Records drawn from a dataset:

_ _ _ _ _ _ _

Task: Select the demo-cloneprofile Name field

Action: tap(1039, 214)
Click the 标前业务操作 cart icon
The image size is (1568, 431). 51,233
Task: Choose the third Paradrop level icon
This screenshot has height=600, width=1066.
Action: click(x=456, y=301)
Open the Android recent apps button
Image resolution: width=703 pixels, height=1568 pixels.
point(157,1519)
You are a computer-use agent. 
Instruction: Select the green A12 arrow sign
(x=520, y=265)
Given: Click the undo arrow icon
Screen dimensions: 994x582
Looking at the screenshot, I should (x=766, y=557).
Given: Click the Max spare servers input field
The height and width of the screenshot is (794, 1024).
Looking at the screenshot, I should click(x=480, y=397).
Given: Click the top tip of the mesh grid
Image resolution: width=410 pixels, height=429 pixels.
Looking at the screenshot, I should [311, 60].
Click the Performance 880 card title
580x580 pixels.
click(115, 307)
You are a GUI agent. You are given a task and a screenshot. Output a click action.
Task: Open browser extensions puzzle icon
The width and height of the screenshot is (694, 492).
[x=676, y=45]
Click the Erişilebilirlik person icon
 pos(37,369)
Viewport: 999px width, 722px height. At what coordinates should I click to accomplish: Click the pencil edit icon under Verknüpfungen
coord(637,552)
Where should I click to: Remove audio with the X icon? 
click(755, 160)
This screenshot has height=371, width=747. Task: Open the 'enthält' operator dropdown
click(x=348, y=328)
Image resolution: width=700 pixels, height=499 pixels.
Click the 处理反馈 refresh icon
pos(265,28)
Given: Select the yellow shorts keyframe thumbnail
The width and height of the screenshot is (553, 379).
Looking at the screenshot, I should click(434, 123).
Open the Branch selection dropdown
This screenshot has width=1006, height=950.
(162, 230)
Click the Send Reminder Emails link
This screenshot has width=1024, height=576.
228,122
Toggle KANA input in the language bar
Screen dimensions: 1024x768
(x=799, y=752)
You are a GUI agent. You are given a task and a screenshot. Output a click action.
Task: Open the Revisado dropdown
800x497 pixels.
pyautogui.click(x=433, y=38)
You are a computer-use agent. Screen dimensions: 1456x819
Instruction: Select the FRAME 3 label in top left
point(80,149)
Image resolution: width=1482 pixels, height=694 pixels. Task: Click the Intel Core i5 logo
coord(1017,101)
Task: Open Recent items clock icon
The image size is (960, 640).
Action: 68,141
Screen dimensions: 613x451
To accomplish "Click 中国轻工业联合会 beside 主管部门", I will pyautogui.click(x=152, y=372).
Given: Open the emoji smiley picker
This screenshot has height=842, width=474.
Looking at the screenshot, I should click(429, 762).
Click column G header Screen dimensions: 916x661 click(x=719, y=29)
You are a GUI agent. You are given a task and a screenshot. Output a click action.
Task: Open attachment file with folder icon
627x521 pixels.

_ _ _ _ _ _ _

PROBLEM REQUIREMENTS:
Copy exactly the line containing "Click column G" and each line after it through the end of the records above.

SOLUTION TO THIS TASK:
Click column G header Screen dimensions: 916x661 click(x=719, y=29)
You are a GUI agent. You are given a task and a screenshot. Output a click action.
Task: Open attachment file with folder icon
627x521 pixels.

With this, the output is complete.